That all carried into tonight, and after drawing about a dozen pages of scratches while trying to figure out what I want to do with this damn fox, I eventually started drawing new pages on paper instead of digitally, since I decided it would look better due to the dynamic look of the pencil lines, but then I kept screwing up, because I'm trying to draw the fox with just one line and no sketching, which is difficult despite the simplistic and messy style, so I kept having to erase and draw again, and traditional art leaves scuffs and marks behind unlike the clean erasure of digital, so that left me in a conundrum too.


I look at all the art around me, including the new background image as I write this, and I see all sorts of different styles, and I can't help but wonder how much thought goes into them and how it compares to me.

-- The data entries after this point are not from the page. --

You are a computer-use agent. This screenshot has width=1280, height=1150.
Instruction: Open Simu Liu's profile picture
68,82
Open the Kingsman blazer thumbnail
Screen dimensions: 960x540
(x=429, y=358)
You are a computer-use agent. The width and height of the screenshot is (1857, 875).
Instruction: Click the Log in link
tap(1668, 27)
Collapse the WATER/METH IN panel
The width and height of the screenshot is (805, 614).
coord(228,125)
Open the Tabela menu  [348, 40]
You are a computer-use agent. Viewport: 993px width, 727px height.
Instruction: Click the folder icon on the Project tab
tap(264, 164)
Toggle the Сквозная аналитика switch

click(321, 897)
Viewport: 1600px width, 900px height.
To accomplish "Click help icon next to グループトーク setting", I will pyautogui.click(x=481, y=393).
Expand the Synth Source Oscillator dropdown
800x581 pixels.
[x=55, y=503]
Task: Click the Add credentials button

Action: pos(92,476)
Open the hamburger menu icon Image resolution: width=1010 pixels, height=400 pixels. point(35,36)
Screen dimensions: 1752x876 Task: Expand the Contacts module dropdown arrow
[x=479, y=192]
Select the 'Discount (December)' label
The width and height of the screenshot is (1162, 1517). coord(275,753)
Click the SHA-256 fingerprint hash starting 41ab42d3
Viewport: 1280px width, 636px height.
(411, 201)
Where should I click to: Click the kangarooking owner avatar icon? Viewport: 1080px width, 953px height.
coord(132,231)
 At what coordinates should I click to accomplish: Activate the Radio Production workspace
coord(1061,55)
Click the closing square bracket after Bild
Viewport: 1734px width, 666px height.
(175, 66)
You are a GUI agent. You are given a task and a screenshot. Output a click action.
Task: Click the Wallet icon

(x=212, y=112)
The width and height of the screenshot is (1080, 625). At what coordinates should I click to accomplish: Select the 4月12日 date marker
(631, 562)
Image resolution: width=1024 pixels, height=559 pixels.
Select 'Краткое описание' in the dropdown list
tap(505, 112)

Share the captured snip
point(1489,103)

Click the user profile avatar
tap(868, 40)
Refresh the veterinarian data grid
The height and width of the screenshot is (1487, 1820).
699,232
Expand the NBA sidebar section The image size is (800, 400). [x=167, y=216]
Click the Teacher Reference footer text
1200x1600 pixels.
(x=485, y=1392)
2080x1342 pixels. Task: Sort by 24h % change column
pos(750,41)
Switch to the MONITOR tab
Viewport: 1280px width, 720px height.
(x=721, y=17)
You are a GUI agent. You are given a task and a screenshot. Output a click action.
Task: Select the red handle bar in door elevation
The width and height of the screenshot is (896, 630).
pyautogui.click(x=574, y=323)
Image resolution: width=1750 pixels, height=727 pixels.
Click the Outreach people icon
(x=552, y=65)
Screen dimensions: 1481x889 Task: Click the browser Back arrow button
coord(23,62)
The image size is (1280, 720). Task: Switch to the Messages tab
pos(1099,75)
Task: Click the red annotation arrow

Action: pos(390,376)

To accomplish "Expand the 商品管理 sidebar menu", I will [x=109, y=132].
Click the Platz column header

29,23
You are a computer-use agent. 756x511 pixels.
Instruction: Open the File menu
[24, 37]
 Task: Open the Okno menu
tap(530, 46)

Did Maurice Sendak spend weeks on end determing the skeletal system of the wild things? How much time did Dr. Seuss spend sketching the building blocks of a Sneech?


Children's books often act as licenses to use unique and unorthodox art styles, including some that appear very messy and childlike themselves, and while it's tempting to say, "That's what I'm going for," a large part of me yells at myself for thinking that, saying it's just an excuse to half-ass the work and be lazy.


Finally I came to two realizations. The first came as I was trying to sketch one of the final drawings of the book. The fox is making her way back home (spoiler alert!) and all the little creatures are looking at her in awe as she glows bright from having been to the Moon. And I sat there trying to draw all those creatures when I finally realized, I have no fucking idea how to draw any of them! And what was I going to do, belt them all out in 5 minutes so I could finish and feel good about it?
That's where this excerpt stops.